Does Romance in Movies Spoil Our Love Lives?

That's sort of the question this article asked, but it limited itself to romantic comedies. I'm going to toss a bigger question out there - does romance in movies spoil our love lives? Maybe "spoil" is a strong word, but does it make us disappointed in our own love lives because, well, can our love lives every really live up to what we see on the screen?

I addressed this indirectly a long time ago in writing about "The Notebook" as one of the top 15 date movies of all time (I still stand by that claim). But it's something that I was reminded of yesterday when I was watching "The Curious Case of Benjamin Button" (which, by the way, is not as good as I thought it was going to be). Fine, so Brad Pitt and Cate Blanchet end up having a romantic relationship that fluctuates over the course of the film. But then there's this one scene where he whisks her away for a few weeks/months on his sailboat and they just hang out around the Gulf of Mexico. This is followed by them living for a few weeks/months in a duplex where they just lie around on a mattress and have lots of sex.

That's a freaking awesome life, but what the heck? I get that it's a movie and they can do whatever they want in it, but damned if it didn't make me feel like a loser for: a) not having a sailboat, and b) not having the financial means to allow myself to be mattress-bound for a few months so that I can just have sex all day.

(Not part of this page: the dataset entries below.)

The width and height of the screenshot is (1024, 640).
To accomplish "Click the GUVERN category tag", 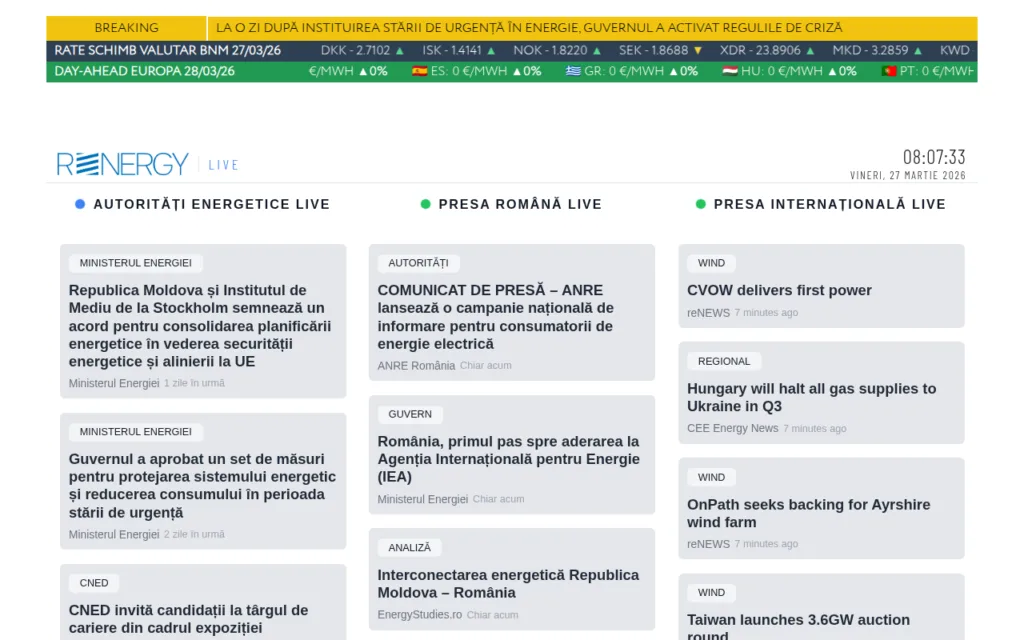I will (410, 414).
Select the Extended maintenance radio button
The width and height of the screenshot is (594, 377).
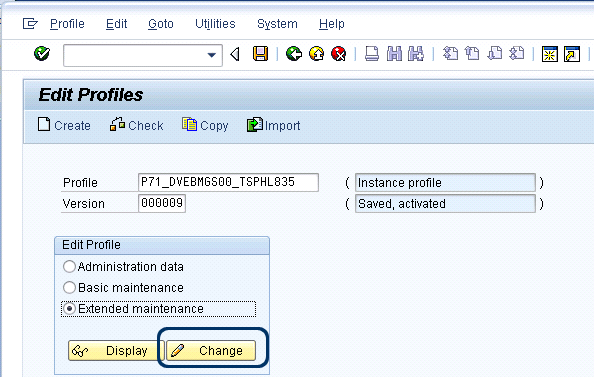(69, 308)
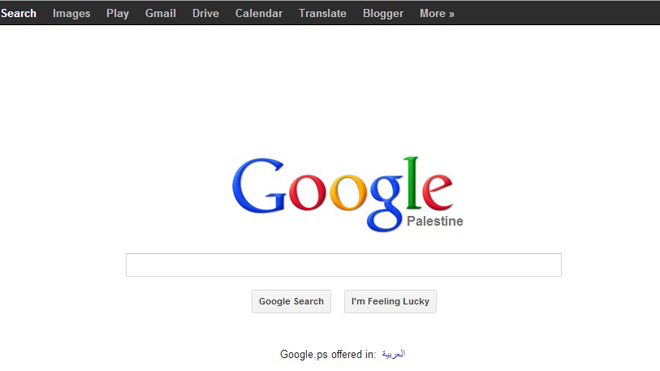The width and height of the screenshot is (660, 371).
Task: Open Calendar in the black toolbar
Action: coord(258,13)
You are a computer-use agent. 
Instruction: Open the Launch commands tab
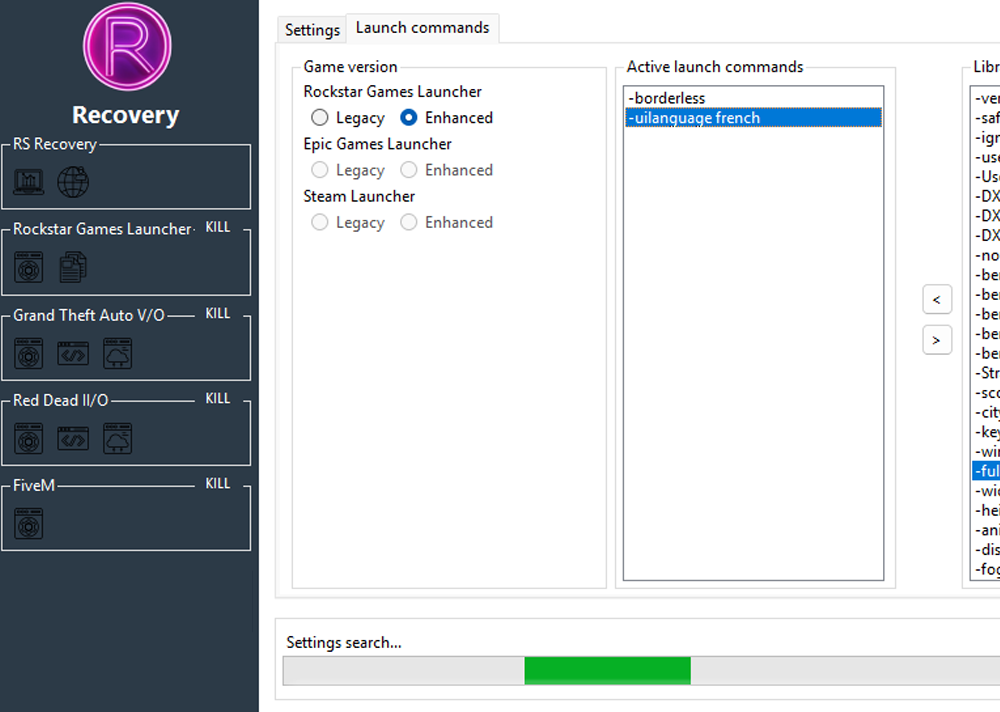click(422, 27)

Movies like "The Notebook" though, take things to a whole other level. People see these relationships composed of undying, intense, crazy, passionate love that last lifetimes, with beautiful lead characters knocking boots in exotic locales, of love triumphing over circumstance and time. It makes you crave that sort of thing for yourself, and it makes you convince yourself that you would be dissatisfied with anything less. But does it also manage to ruin the sort of love you can experience in your life by forcing you to have unusually high expectations?

See, a large part of me thinks that these movies don't do anything that we don't already do to ourselves. What I mean, in more verbose form, is that all love, really, is composed of two prime pieces: a) our rational, logical need/desire/decision to "love" someone because we think they're great, and b) our emotions. Rational love can exist without emotional love, and can take you very far, the same way that emotional love can exist without rational love (which is why there's always the possibility that we can fall in love with someone who sucks as a person). Ideally we want to love someone with both types of love, because that's what makes a relationship both exciting and good for you. But the emotional love is the stronger of the two, and that's the one that Hollywood feeds on only because it knows that, at our core, we all want to "feel" a certain way about someone before we concern ourselves with other questions.

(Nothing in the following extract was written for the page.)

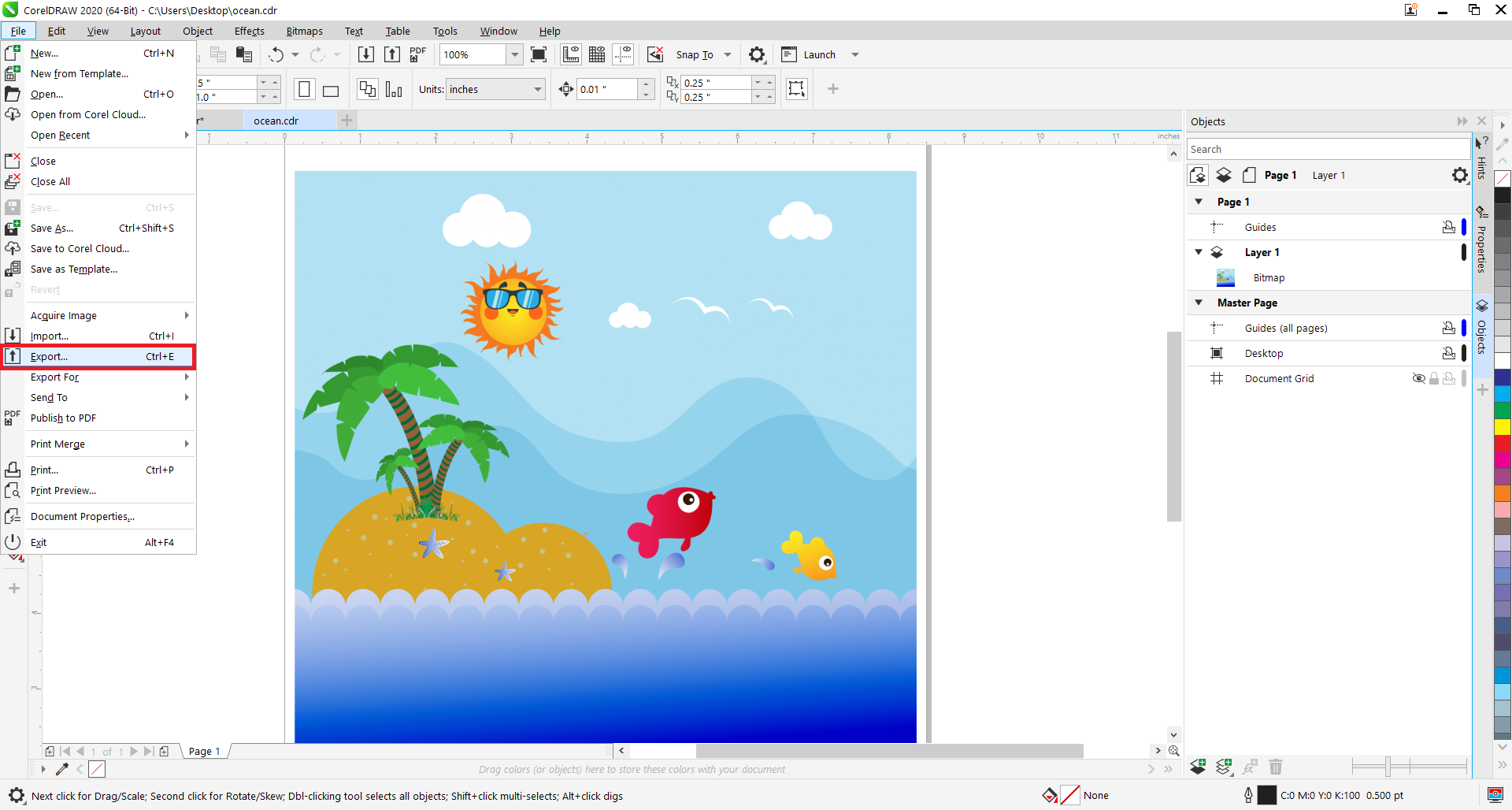Click the Search field in Objects docker
Screen dimensions: 1512x810
tap(1327, 149)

Hollywood can show us extravagant things and maybe this makes us want those specific things, like the exotic locales and the endless passionate love-making. But more often than not it just reminds us that we want to feel a certain way about someone, without regard to the specifics of why we actually feel that way. Some people will feel an intense emotional love for someone because of an odd chemical reaction that can't be explained, or a certain type of psychological stimulation that, for some reason, fires just the right sensors ("oh my God I'm so turned on that you like to read"). Ultimately it makes no difference so long as you can feel the way that you want to feel, the way that everyone wants to feel about the person they're with.

So today I'm letting Hollywood and romantic movies off the hook, I'm giving them a break, because they just tell a particular type of story that all of us can relate to. We relate to the stories, as incredible and unbelievable as they might be, not because of an expectation that exactly what we see will happen to us, but only because we all love to love and to be loved. Hollywood reminds us that we should expect and to want to feel that crazy "in love" feeling and that we shouldn't settle for anything less (even as we might also demand more), and I don't think there's anything wrong with that. In fact, I think it's a good thing because all too often people convince themselves that they can get-by without that emotional love simply because someone is "good" for them. But that's bullshit.

Love changes, it evolves and transforms in ways that make it different than it once was (a fact not explored in movies often enough, which is why I'm sort of psyched to see "Revolutionary Road" for that reason), but that's also part of what makes it so exciting. "Evolve" doesn't equal "less passionate" or "mundane." Everything is what you make of it. So go ahead, watch all those damn cheesy romance movies because they're never going to make you expect more for yourself than you already should be expecting.